Человек носит в своем сердце не одну ожесточенность и жажду мщения. Даже в годы самых тяжких испытаний в нем остается место для нежности, и нет большой беды в том, что немалую часть ее мы отдавали собаке.
– Старшина, – зовет Белоусов, стараясь перекричать оркестр, – берегите пса! Слышите!
– А як же ж, – смеется черноглазый красавчик Пронженко. – Будэ сполнено!
– Старшина, – предупреждаю я, – мы серьезно. В этой собаке бессмертная душа нашего батальона!
В ответ Пронженко подносит пальцы к козырьку фуражки. Он понимающе кивает.
Грудной голос валторны тонет в медном звоне труб.
А дверь санчасти по-прежнему наглухо закрыта. Мы уже подходим к проходной. Ворота распахнуты настежь. И вдруг возле старого тополя, в стороне от дорожки, я замечаю белый халат.

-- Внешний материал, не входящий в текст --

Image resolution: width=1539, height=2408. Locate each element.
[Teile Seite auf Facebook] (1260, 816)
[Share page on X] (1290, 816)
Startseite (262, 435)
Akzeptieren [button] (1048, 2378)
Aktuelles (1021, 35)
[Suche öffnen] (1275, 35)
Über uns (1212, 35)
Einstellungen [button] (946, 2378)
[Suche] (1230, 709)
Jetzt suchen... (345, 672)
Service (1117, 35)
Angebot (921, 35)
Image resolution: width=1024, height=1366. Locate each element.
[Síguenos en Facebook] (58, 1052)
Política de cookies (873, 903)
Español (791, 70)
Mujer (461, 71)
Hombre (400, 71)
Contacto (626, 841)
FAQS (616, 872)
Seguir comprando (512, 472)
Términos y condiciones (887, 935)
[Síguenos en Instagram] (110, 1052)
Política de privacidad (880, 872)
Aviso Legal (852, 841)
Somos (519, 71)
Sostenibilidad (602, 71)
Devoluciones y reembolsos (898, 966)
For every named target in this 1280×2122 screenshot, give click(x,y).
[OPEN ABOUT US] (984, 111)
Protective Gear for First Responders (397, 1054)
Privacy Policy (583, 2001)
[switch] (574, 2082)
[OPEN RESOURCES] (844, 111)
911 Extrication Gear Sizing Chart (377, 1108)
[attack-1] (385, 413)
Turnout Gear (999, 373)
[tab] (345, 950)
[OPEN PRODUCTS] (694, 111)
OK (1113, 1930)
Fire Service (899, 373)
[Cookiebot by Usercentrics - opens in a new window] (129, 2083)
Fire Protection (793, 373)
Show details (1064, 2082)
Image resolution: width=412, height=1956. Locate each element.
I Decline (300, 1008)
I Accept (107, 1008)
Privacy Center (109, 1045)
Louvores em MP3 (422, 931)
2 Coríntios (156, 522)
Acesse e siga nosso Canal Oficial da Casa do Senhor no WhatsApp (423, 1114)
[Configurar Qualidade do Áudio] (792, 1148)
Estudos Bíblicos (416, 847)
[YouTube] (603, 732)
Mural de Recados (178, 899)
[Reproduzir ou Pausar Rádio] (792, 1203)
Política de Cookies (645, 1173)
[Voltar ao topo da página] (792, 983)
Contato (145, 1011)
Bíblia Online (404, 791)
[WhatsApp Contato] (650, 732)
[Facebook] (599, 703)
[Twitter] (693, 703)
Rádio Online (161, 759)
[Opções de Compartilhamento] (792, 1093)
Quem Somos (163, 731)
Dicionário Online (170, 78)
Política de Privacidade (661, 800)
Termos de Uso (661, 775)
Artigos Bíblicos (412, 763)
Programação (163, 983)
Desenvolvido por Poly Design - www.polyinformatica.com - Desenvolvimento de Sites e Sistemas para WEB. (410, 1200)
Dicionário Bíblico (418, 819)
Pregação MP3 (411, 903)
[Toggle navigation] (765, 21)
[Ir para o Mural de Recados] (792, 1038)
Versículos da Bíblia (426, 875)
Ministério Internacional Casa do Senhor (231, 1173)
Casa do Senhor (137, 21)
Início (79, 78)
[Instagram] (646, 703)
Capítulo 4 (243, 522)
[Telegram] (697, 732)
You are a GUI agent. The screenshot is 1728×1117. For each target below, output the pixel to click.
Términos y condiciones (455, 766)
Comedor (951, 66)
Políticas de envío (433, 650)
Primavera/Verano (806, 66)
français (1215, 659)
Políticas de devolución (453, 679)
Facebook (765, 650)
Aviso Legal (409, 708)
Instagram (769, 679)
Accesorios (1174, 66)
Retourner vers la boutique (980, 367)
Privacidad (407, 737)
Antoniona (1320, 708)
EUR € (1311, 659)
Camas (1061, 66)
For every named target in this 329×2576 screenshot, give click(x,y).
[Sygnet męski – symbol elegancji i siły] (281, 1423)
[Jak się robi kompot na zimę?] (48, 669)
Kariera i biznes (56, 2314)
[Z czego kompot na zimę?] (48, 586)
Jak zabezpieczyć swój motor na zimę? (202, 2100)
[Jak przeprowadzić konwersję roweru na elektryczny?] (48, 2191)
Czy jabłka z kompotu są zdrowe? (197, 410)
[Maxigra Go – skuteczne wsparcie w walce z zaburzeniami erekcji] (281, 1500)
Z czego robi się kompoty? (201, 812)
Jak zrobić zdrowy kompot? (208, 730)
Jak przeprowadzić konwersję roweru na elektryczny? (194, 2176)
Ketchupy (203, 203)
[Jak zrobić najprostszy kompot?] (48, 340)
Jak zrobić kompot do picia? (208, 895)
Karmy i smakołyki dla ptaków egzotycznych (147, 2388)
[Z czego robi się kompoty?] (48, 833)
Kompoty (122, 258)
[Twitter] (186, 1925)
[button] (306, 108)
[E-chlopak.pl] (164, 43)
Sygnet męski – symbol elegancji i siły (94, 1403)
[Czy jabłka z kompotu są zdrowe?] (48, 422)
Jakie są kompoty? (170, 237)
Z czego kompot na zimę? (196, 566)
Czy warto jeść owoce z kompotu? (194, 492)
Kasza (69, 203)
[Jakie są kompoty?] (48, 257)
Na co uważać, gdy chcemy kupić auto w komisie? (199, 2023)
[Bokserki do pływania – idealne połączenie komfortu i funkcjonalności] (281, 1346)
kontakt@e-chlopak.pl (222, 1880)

Ну конечно же, это Таня! Глаза ее мечутся по шеренгам. Я вижу ее мокрое покрасневшее от слез лицо и распухший нос. Она мнет в пальцах носовой платок, а потом, встретившись со мной взглядом, вскидывает его над головой, как белый флаг, как сигнал капитуляции. В ответ я ободряюще киваю ей и поднимаю на уровень плеча сжатую в кулак руку.
Сейчас я мог бы сказать ей о многом, но мешает оркестр, да она и без того все хорошо знает.
Отчего-то начинает щекотать в носу…
Держись, Таня! Солдатам нельзя унывать.
Мы проходим, бухая тяжелыми сапогами, словно вколачиваем гвозди в мостовую. Дежурный на проходной отбрасывает винтовку по-ефрейторски на караул…
Но вот промелькнули окованные железом ворота, и все осталось позади. Все! Как же так, неужели уже ничто не вернется? Не может быть, чтобы Таня безвозвратно ушла из моей жизни, как сейчас из ее жизни ухожу я…
Ничего не поделаешь, в ту пору я не знал простейшей истины: все, что уходит, уходит безвозвратно, и ничто не может повториться, как не повторяются прожитый день и прожитый час.